FAIRFIELD TOWNSHIP CONTINUES CONTRACT ON LFD TANKER: Fairfield Township will hold off on paying the Lafayette Fire Department for fire protection in the unincorporated portions of the township for a second consecutive year, based on a contract approved Tuesday by the Lafayette board of works.
The agreement will allow the township to continue to set aside and save $100,000 in 2026, which eventually will go toward a new tanker truck for the fire department.
In the agreement, re-upped for a second year Tuesday, the city has a purchase agreement with MacQueen Equipment for a tanker-pumper truck that costs $748,060 and will take 36 to 39 months to deliver. Fairfield Township had $481,000 in its township fire fund to start 2025, according to township records. The 2026 agreement says LFD will expect no money from Fairfield Township in 2026, but that the township would reimburse the city for the cost of the tanker by the end of the year.

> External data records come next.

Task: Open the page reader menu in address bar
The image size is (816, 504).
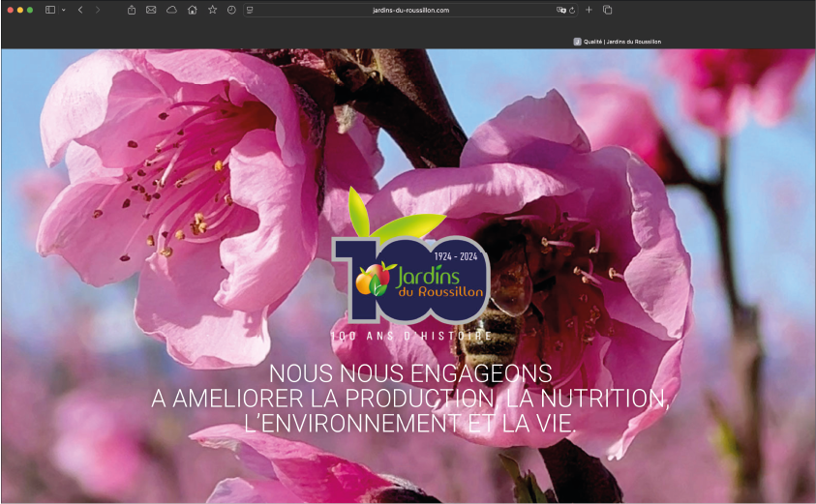Action: (x=250, y=10)

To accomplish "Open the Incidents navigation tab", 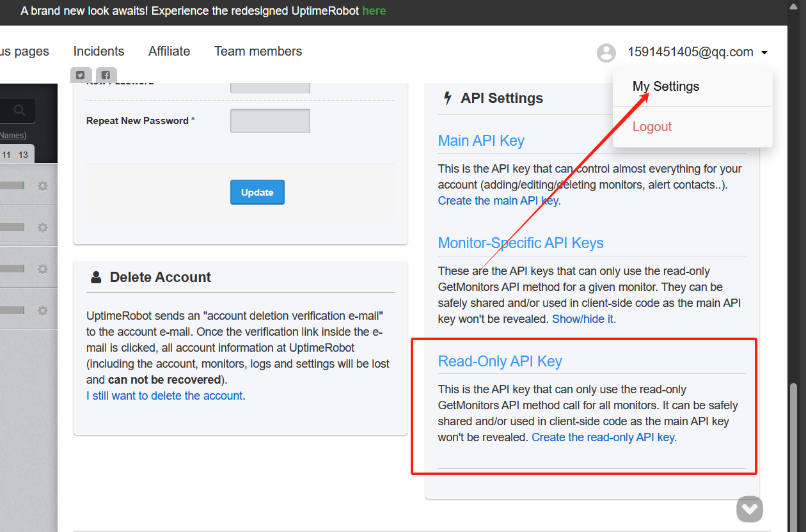I will coord(99,51).
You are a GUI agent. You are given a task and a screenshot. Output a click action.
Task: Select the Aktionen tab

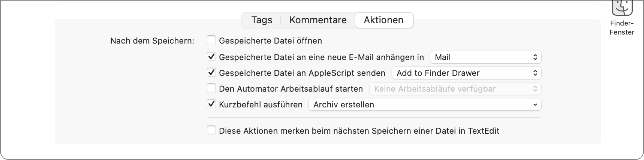(x=384, y=20)
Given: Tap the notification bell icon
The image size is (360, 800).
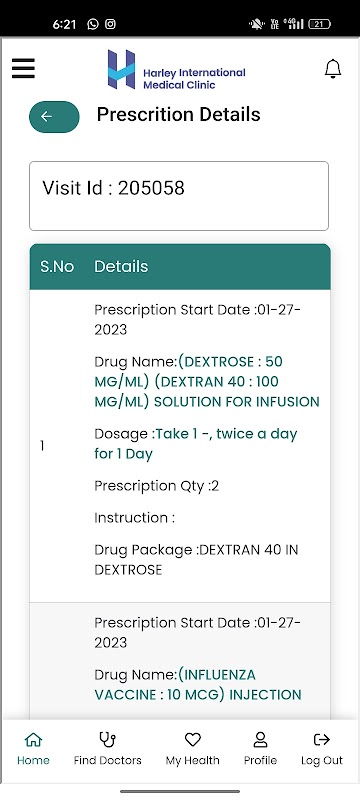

Lafayette Fire Chief Brian Alkire said the equipment will help fight fires in areas of Fairfield Township that are outside the city and don’t have access to hydrants.
SESSION ASKS: WHAT’S NEXT ALONG THE RIVERFRONT?: Consultants studying potential features along a section of the Wabash River near downtown Lafayette and Tapawingo Park in West Lafayette are expected to show progress on an update for the Two Cities, One River Master Plan during a presentation at 5:30 p.m. Thursday, Jan. 29, at the West Lafayette Public Library, 208 W. Columbia St.
The project is looking at an area stretching from the South Street Bridge at the north, the rail corridor along the east side of the Wabash Avenue Neighborhood on the east, the U.S. 231 Bridge on the south and River Road on the west. The project also includes a long section of West Lafayette stretching from either side of Tapawingo Park.
In October, consultants with MKSK asked people to rank options ranging from park shelters to a public beach, water features to public art, lawn spaces to kayak and canoe put-ins. Leaders of Wabash River Enhancement Corp. say similar planning exercises in the past for other parts of the riverfront that led to work getting done now.